Modesto2 From United States of America, joined Jul 2000, 2855 posts, RR: 5 Posted (14 years 10 months 1 week 1 day 9 hours ago) and read 2550 times:
I read a magazine article a while back regarding 207 minute ETOPS. Can anyone provide some insight into this change from 180 minute ETOPS? What aircraft have this certification. Why the 27 minute extension? Thanks for the help.
Buzz From United States of America, joined Nov 1999, 697 posts, RR: 21
Reply 2, posted (14 years 10 months 6 days 16 hours ago) and read 2387 times:
Hi Modesto, Buzz here. The 207 minute ETOPS is a 15% extention that you can apply for..... and the FAA -can- grant if you've proven that you are a good and proper 180 minute ETOPS operator. Of course they don't have to let you do it.

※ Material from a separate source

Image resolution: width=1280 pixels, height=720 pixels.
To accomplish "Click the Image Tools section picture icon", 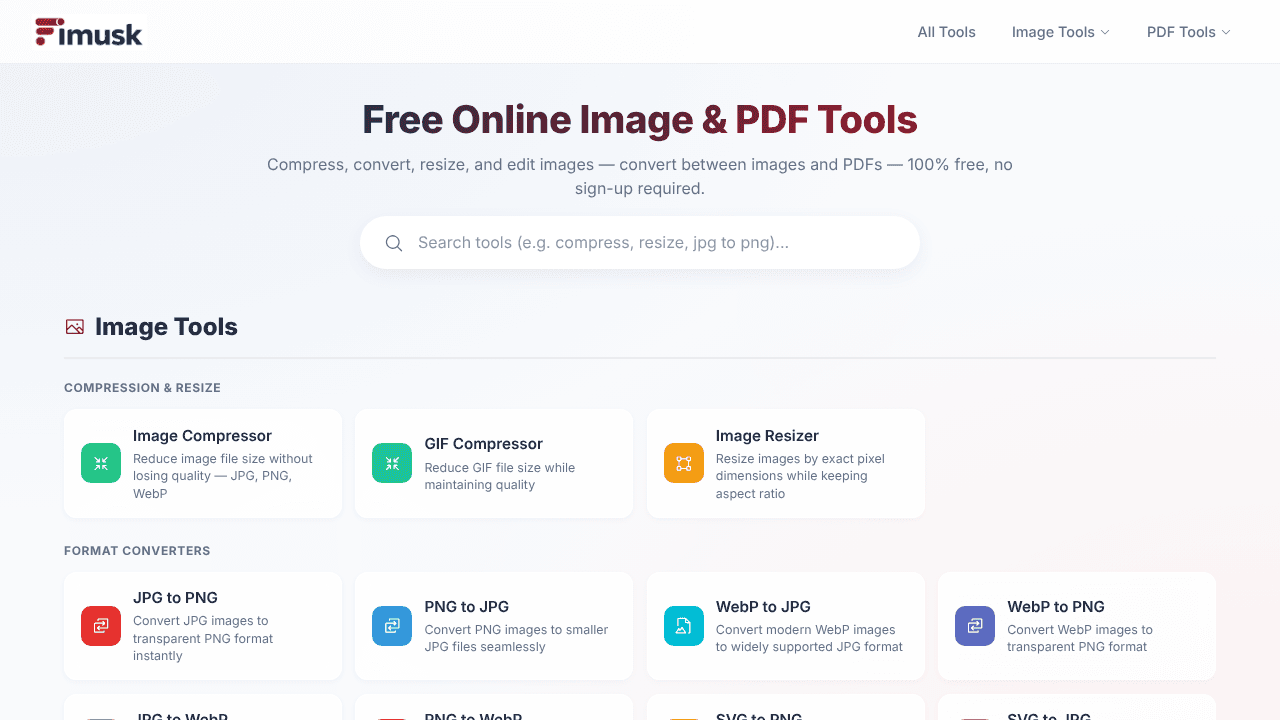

So..... that means if you're flying SFO-HKG in your Boeing Bigfoot (777) you have to plan your flight to be within 180 minutes (or 207 minutes if you've been good) of a suitable alternate in case you need to land. In some parts of the world runways are scarce.
Of course if you have a 3 or 4 engine airplane you don't have to worry about the 180 minute ETOPS stuff. After all ETOPS is supposed to stand for Extended-range Twin-engine OPerationS. At work we also say " Engines Turn Or People Swim".
Would you belive most of the ETOPS diversions to alternate airports are caused by sick passengers?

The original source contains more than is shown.